That map scale on a yellow to green color with 6 differents colours : the more yellow a country is the less unemployment there is in it and the more green a country is the more unemployment there is in it. We choose the colour Yellow green to fill the graph because it is quiet easy on the eyes, we made it opaque enough so that we see the colour well but transparent enough so that we can still se through it.

We store this map in the file "question2" inside the file "html" as 'swiss without employed.html'.

In [None]:
# create a map of Switzerland, the location and the zoom is so as we are as close as possible while seeing all the canton
swissUnemployedJobseeker = folium.Map(location=[46.90, 8.5], zoom_start=8)

# fill the map with the coloured detail
swissUnemployedJobseeker.choropleth(geo_data = cantonsJson, \
                                    data = cantonQuestion2, \
                                    columns = ['Canton', "unemployed jobseeker"], \
                                    key_on = 'feature.properties.name', \
                                    topojson = "objects.cantons", \
                                    fill_color = 'YlGn', \
                                    fill_opacity = 0.7, \
                                    line_opacity = 0.2, \
                                    legend_name = 'Unemployment Rate (%)')

#save the html in a file
swissUnemployedJobseeker.save('html/question2/swiss without employed.html')


This resulting map can be seen [here](html/question2/swiss without employed.html) and on github [here](https://rawgit.com/matthieuDev/ADA2017/master/03%20-%20Interactive%20Viz/html/question2/swiss%20without%20employed.html).

Recreate the map with markers

In [None]:
# create a map of Switzerland, the location and the zoom is so as we are as close as possible while seeing all the canton
swissUnemployedJobseekerMarker = folium.Map(location=[46.90, 8.5], zoom_start=8)

**Task directions:** In the Swiss unemployment map passage, what does it mean when an area on the map is more green?

**Data below:**
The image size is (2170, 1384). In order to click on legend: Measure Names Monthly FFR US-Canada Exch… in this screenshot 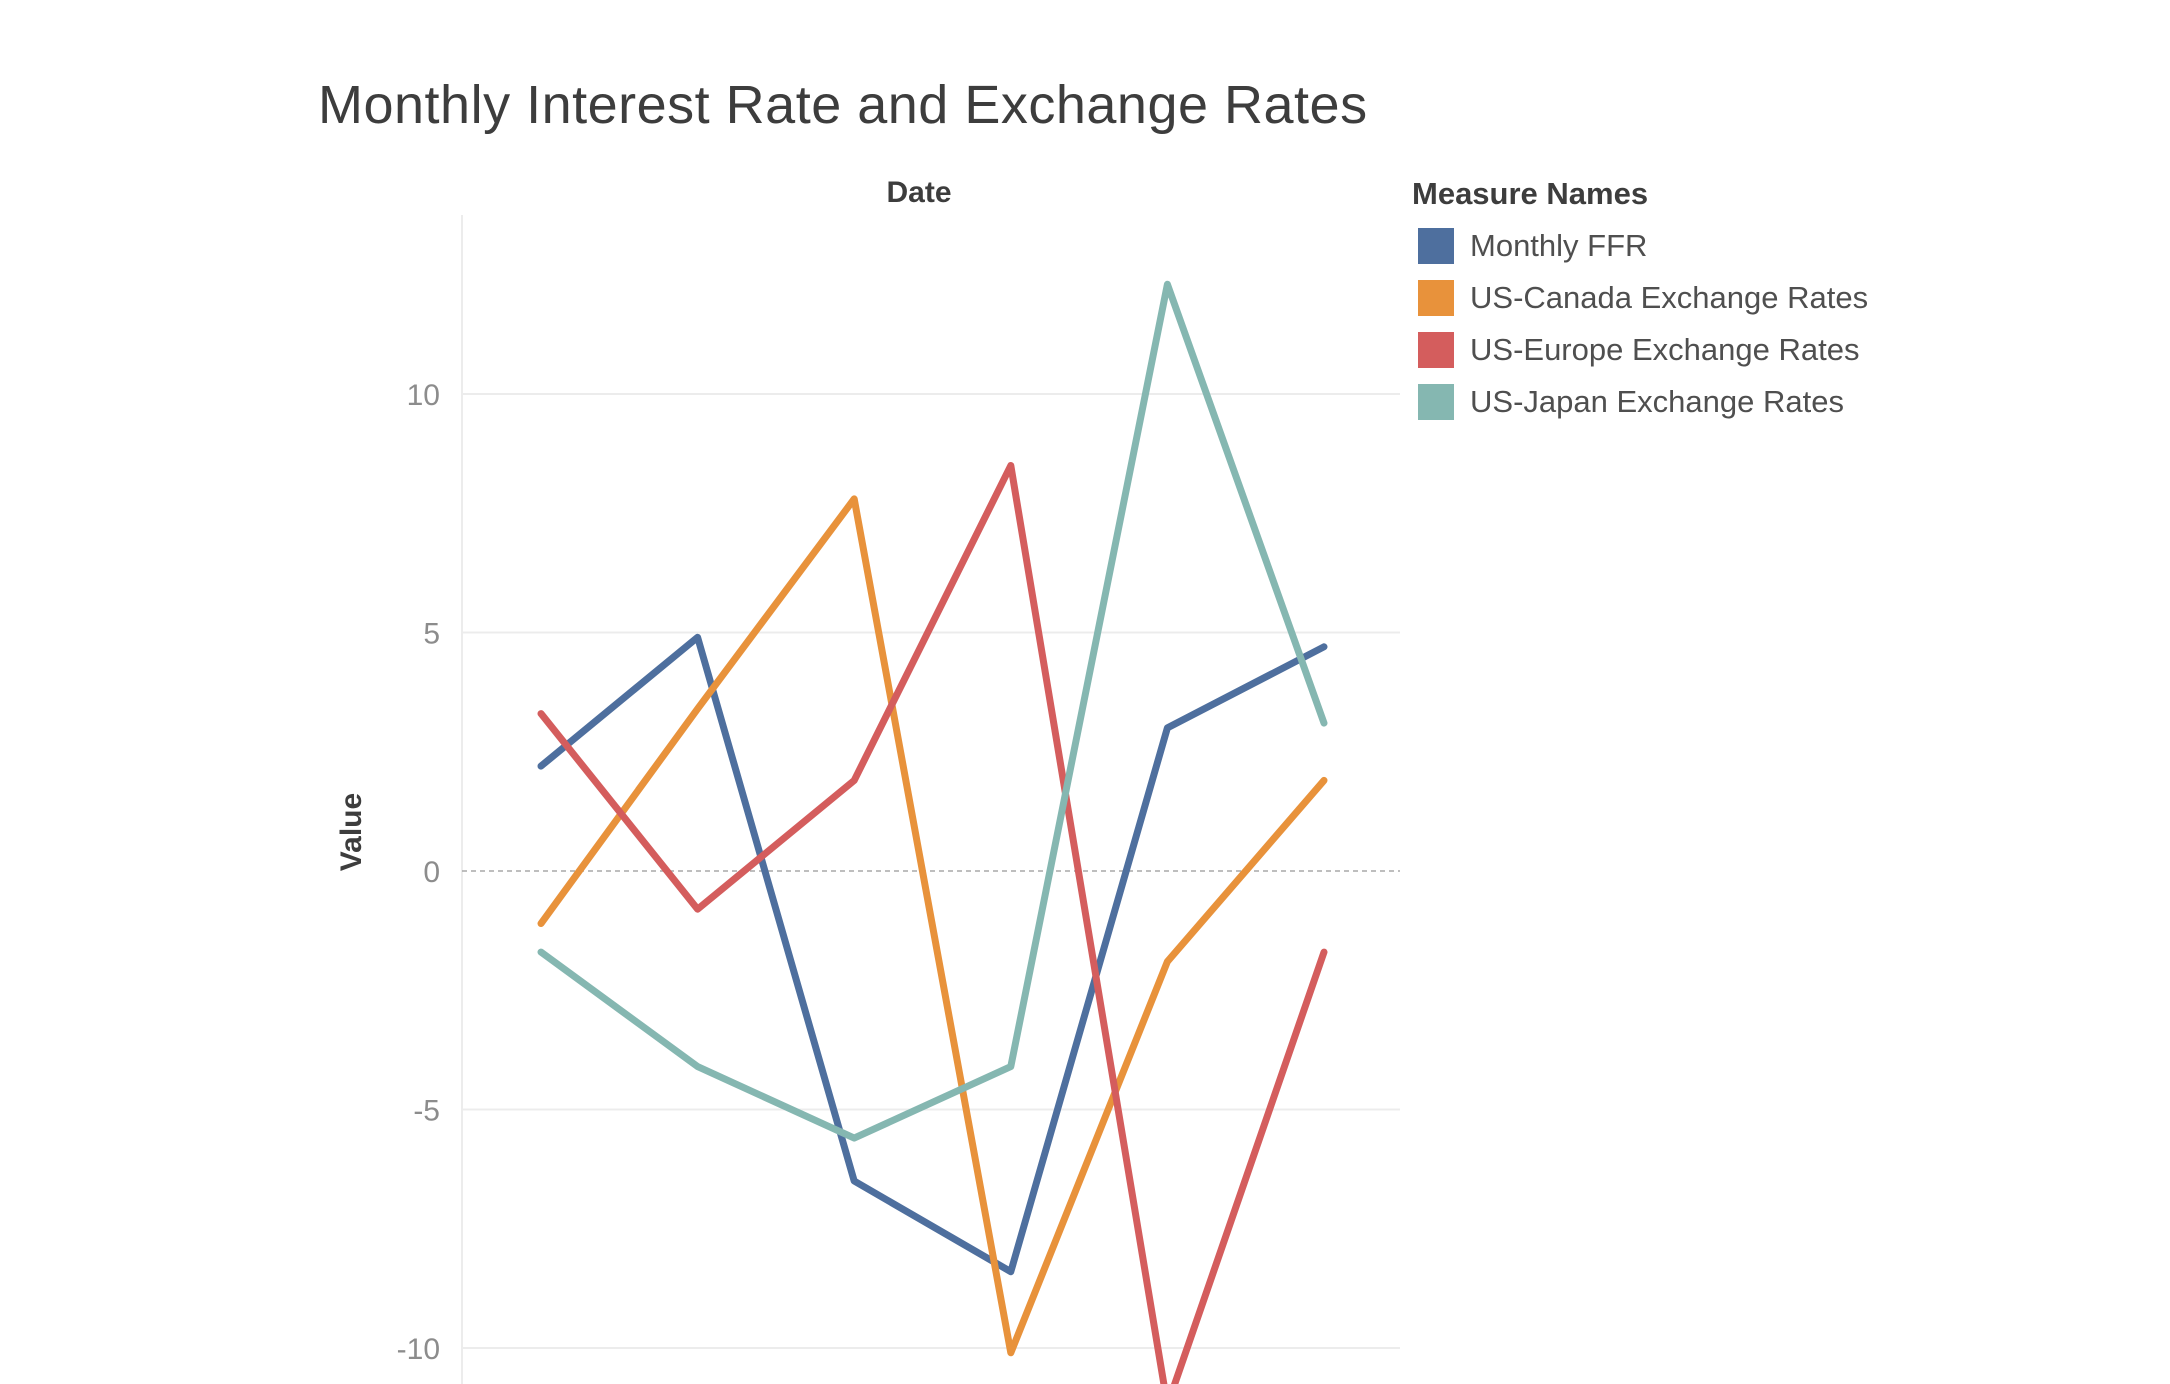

**The completed task:** There is more unemployment there.